Telecom companies of Ethiopia, Djibouti and Sudan have signed a tripartite agreement under what is called the Horizon Fiber Initiative to develop a high-capacity cross-border fibre corridor.
According to a statement issued by Ethio Telecom, the agreement establishes a resilient terrestrial fiber corridor connecting the international submarine cable landing stations in Djibouti, traversing Ethiopia, and extending onward to Sudan’s landing stations.
“This new route aims at creating a scalable, secure, and diversified regional connectivity pathway linking East Africa to global digital networks,” the statement said.
The Horizon Fiber Initiative is designed to significantly enhance international bandwidth capacity, strengthen network resilience and redundancy, and support the rapidly growing demand for data, cloud services, hyper scale connectivity, digital platforms, and cross-border data flows across the region.

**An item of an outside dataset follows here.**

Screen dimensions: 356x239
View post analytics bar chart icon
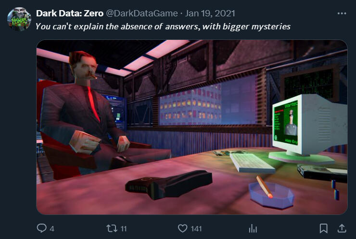[x=253, y=228]

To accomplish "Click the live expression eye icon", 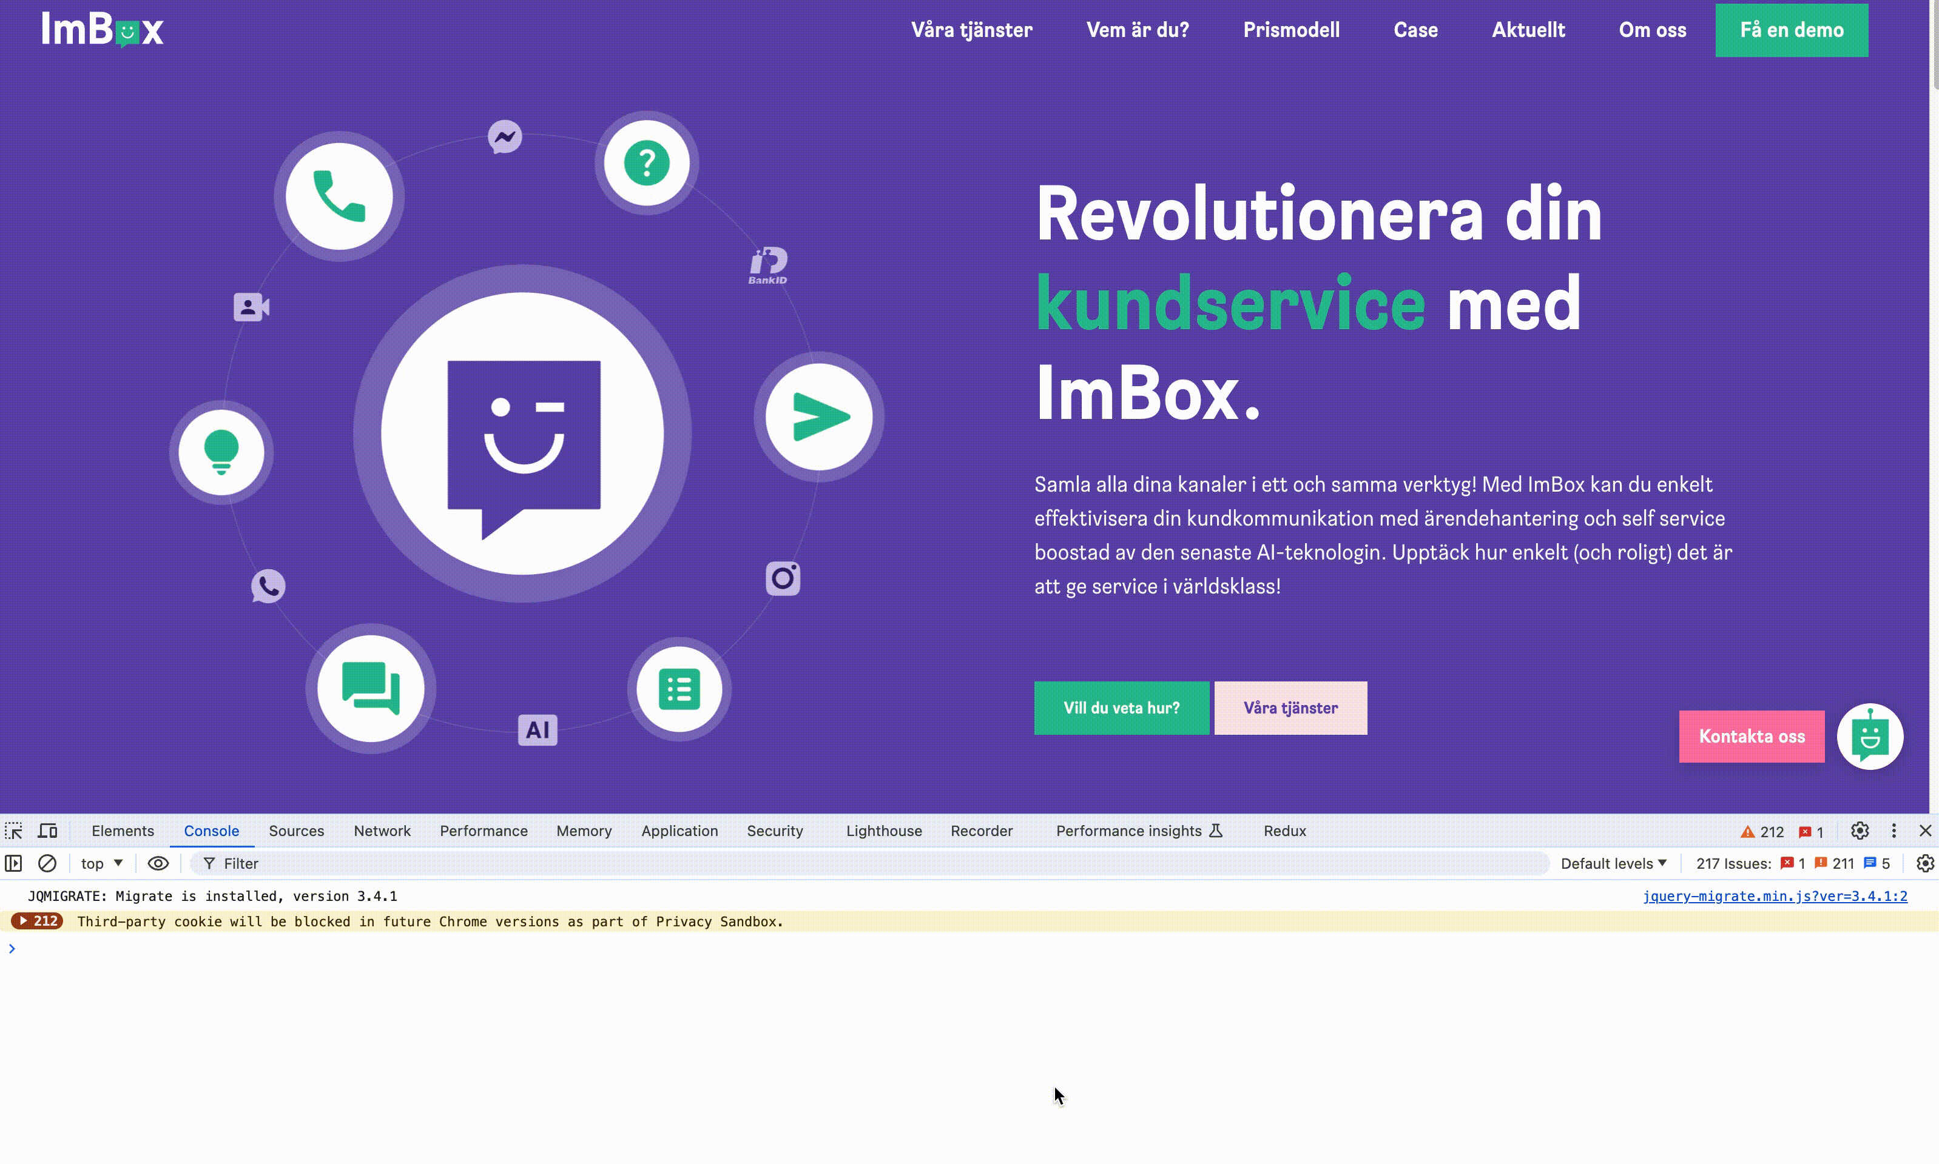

“It responds directly to Africa’s accelerating digital economy driven by cloud adoption, fintech, e-commerce, AI, content delivery, and enterprise digitalization,” the statement noted.
Speaking at the event, CEO of Ethio-telecom Firehiwot Tamiru said the initiative is a core enabler of its Next Horizon: Digital and Beyond 2028 strategy, reinforcing the company’s ambition to evolve from a national operator into a regional digital connectivity and infrastructure leader.
“Horizon Fiber strengthens Ethiopia’s position as a strategic digital transit hub, supports international expansion, and underpins advanced digital services including cloud, data centers, enterprise solutions, and cross-border digital trade.
Through this strategic collaboration, the three operators are expected to leverage their complementary infrastructure assets, technical expertise, and operational capabilities to deliver multi-terabit optical fiber capacity to meet exponential traffic growth.